Frederick Sanger, a celebrated British biochemist passed away, Tuesday. He was 95. Sanger became a Nobel laureate first in 1958 for his groundbreaking work that determined the structure of insulin and then in 1980 for his contributions on DNA sequencing. His researches did not just help mankind understand the blueprint of humans but sparked other great minds to take the same path to benefit everyone.

Sanger is considered as the father of genomics, a branch of molecular biology that studies the function, structure, mapping, and evolution of genomes of organisms. He is one of only four people in the world to win two Nobel Prizes.

The world of science paid rich tribute to Sanger, Wednesday, during a memorial in his honor.

"Fred was one of the outstanding scientists of the last century and it is simply impossible to overestimate the impact he has had on modern genetics and molecular biology. Moreover, by his modest manner and his quiet and determined way of carrying out experiments himself right to the end of his career, he was a superb role model and inspiration for young scientists everywhere," said fellow Nobel Laureate Venki Ramakrishnan.

Director of the Sanger Institute, Nobel laureate Sir John Sulston was also all praises for Sanger.

"He was really a hero of mine. He was the quiet scientist. He hated talking and he liked doing things. He was always involved in getting things done. He had a quiet modesty and although not a religious man he probably inherited something of his parents' Quaker traditions. He had a strong moral standing. He was a very upright man," said Sulston.

Sanger is considered as one of the greatests scientists of all time.
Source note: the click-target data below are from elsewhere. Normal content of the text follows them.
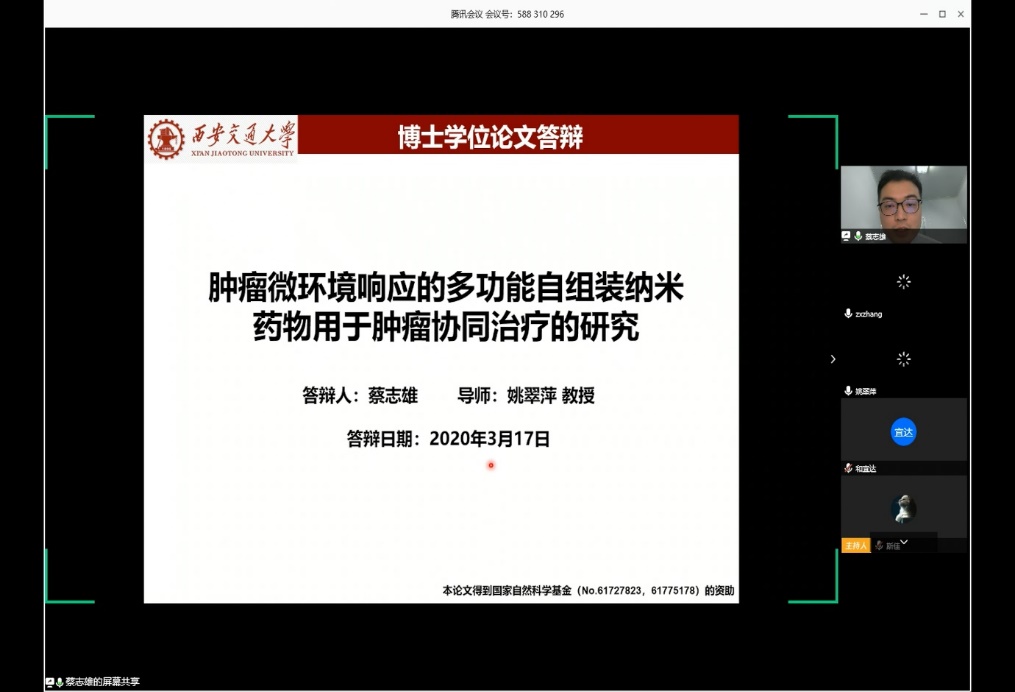Click the microphone icon beside zxzhang
Screen dimensions: 1015x692
point(848,314)
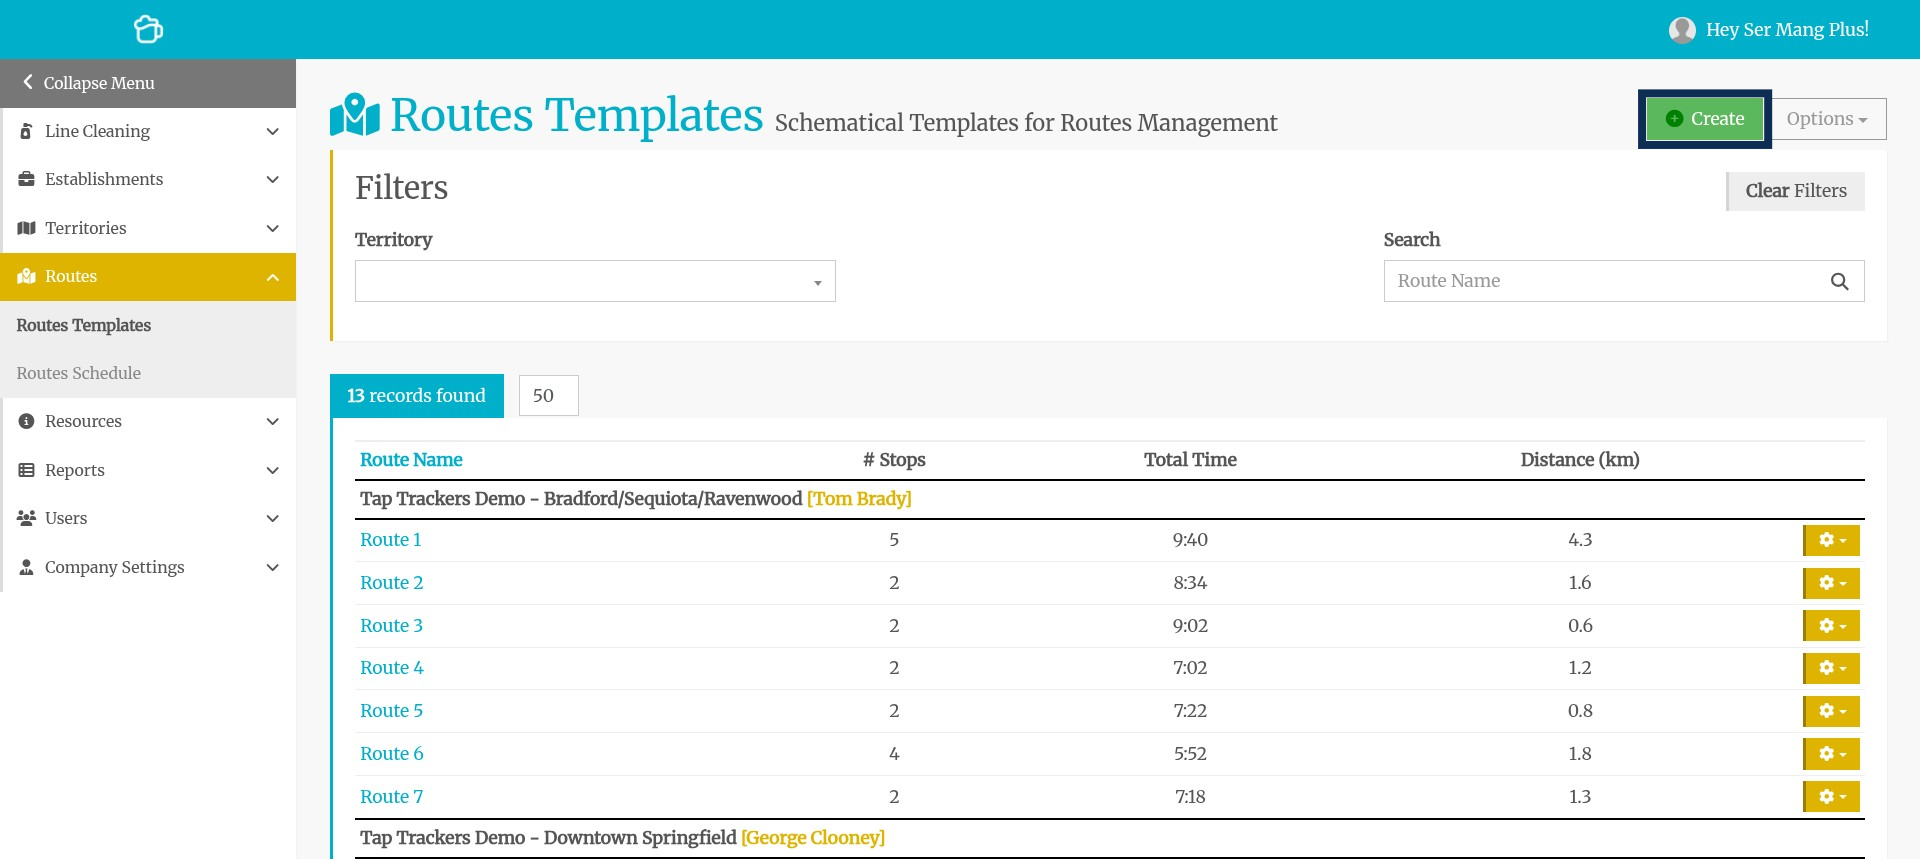Open Routes Schedule in the sidebar
Viewport: 1920px width, 859px height.
pyautogui.click(x=79, y=373)
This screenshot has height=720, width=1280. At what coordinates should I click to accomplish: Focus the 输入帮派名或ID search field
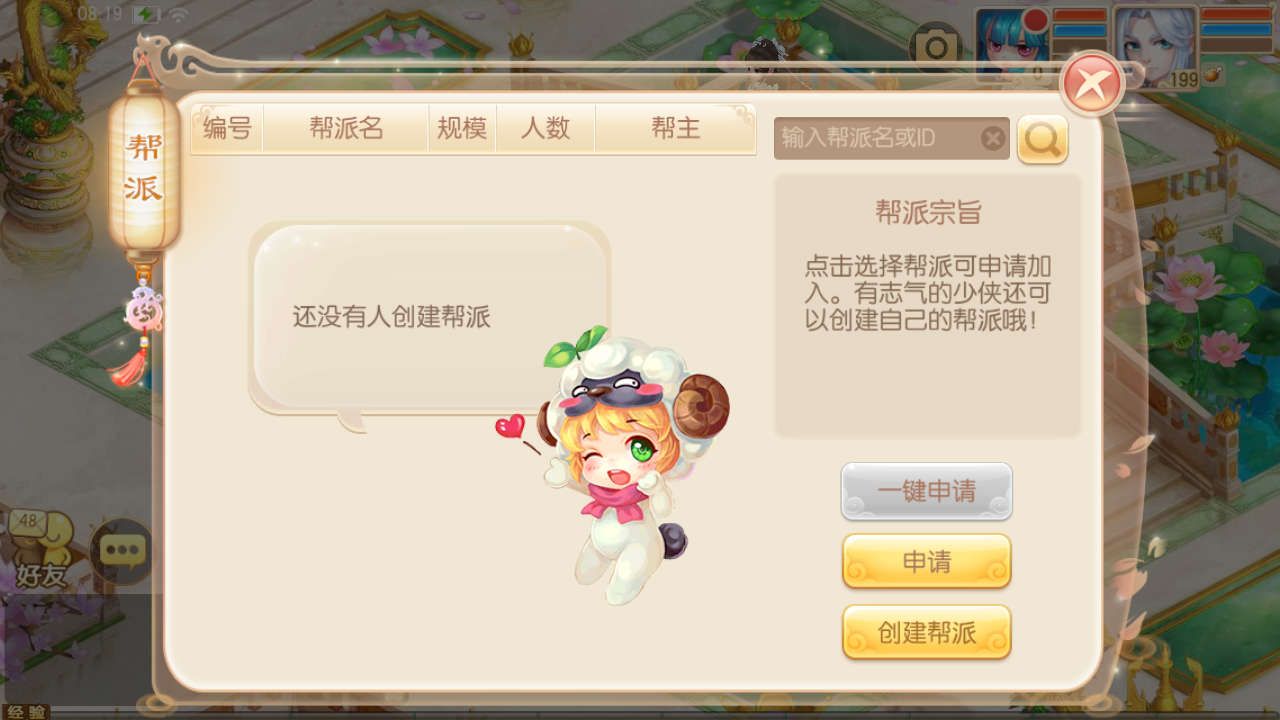(x=878, y=138)
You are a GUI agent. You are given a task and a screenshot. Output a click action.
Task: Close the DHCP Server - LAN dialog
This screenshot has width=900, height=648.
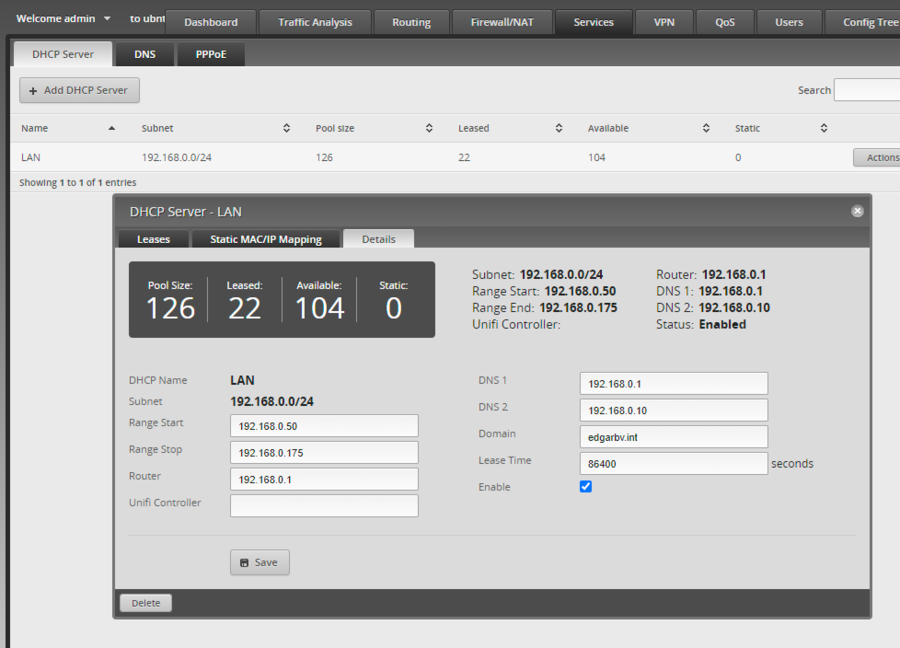[x=857, y=212]
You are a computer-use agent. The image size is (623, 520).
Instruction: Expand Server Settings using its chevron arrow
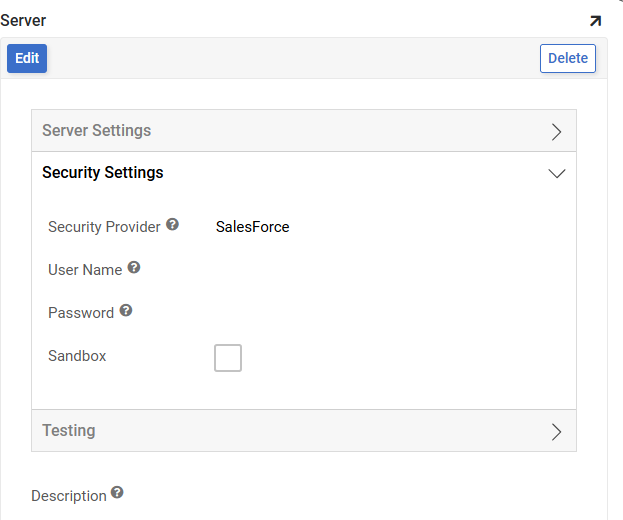[x=557, y=131]
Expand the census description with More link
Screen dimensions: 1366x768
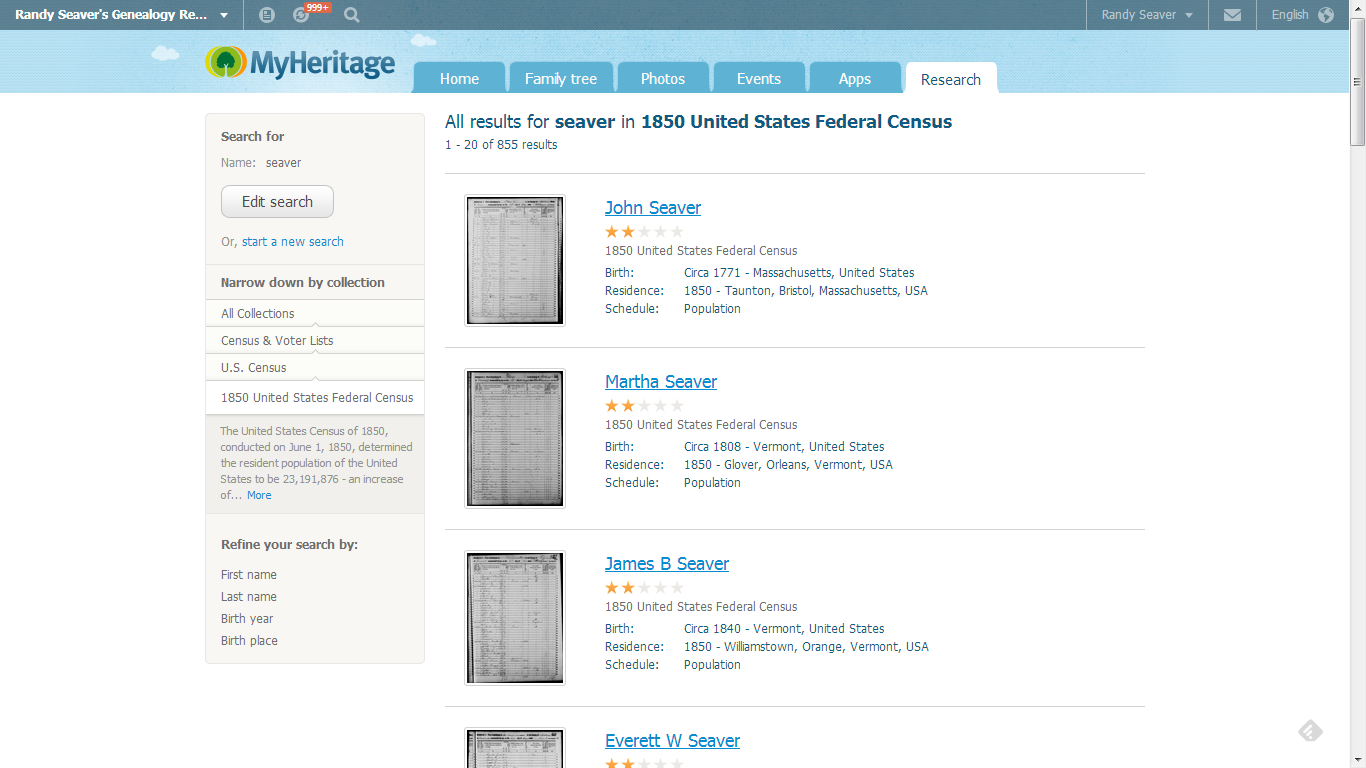tap(259, 495)
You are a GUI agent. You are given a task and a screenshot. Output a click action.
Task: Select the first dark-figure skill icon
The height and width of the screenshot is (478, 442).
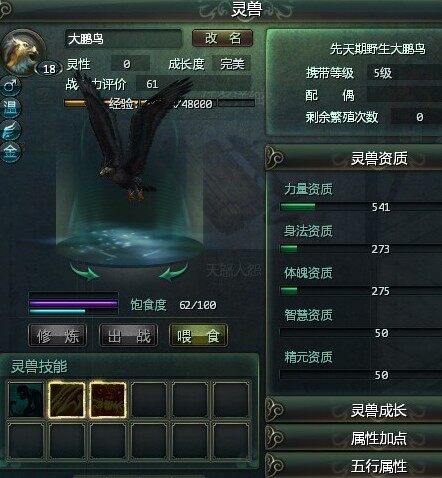(x=26, y=400)
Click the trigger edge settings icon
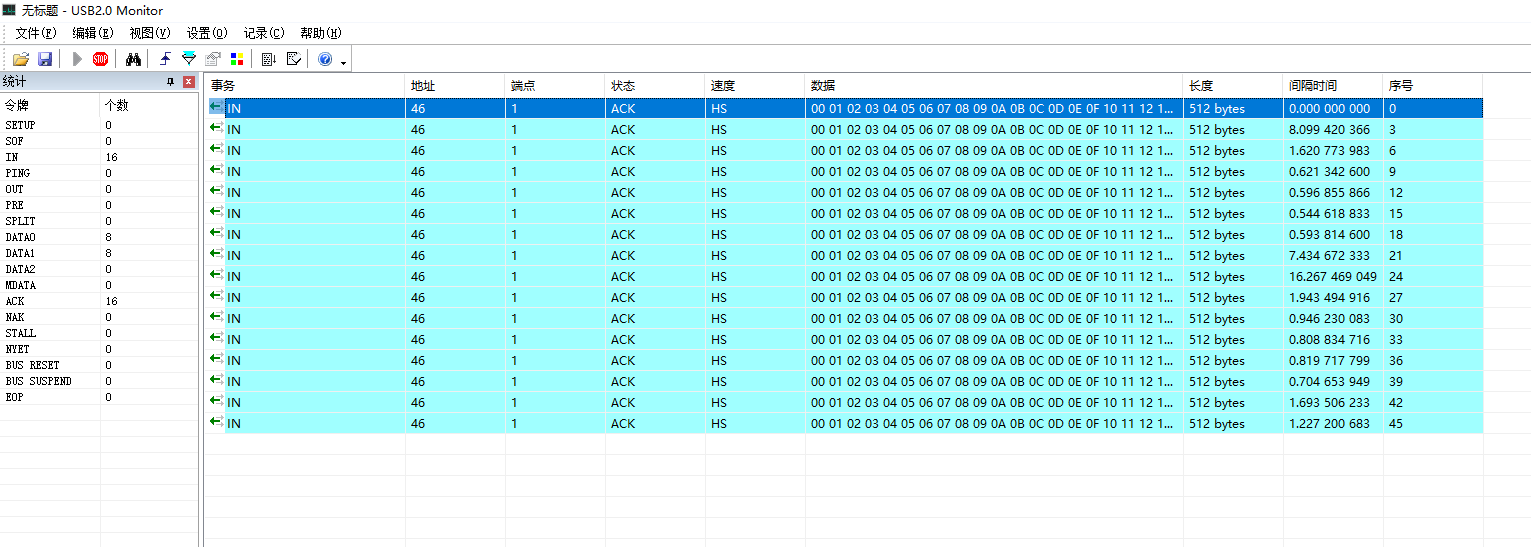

He was born in Rendcombe, Gloucestershire on August 13, 1918 and studied at the Bryanston School in Dorset. Later, Sanger joined St. John's College in Cambridge where he took natural sciences.

Sanger received his first degree in 1939 - around the same time World War II began - and he opted to stay in the university to pursue an advanced degree in biochemistry. In 1940, he conducted research for the Department of Chemistry of Cambridge University. Sanger received the Corday-Morgan Medal and Prize from the Chemical Society in 1951.

Sanger's strings of achievements include the Royal Medal in 1969 and Copley Medal in 1977 from the Royal Society. He was also bestowed the  Albert Lasker Basic Medical Research and Gold Medal of Royal Society in 1979 and 1983, respectively. He became a fellow of the said society in 1954.

Sanger was nominated to knighthood but declined the position although he accepted the Order of Merit from Britain's Queen in 1986.

After his retirement in 1985, Sanger spent his retirement with his wife and time in the garden. He was married to Margaret Joan Howe and they had a daughter and two sons.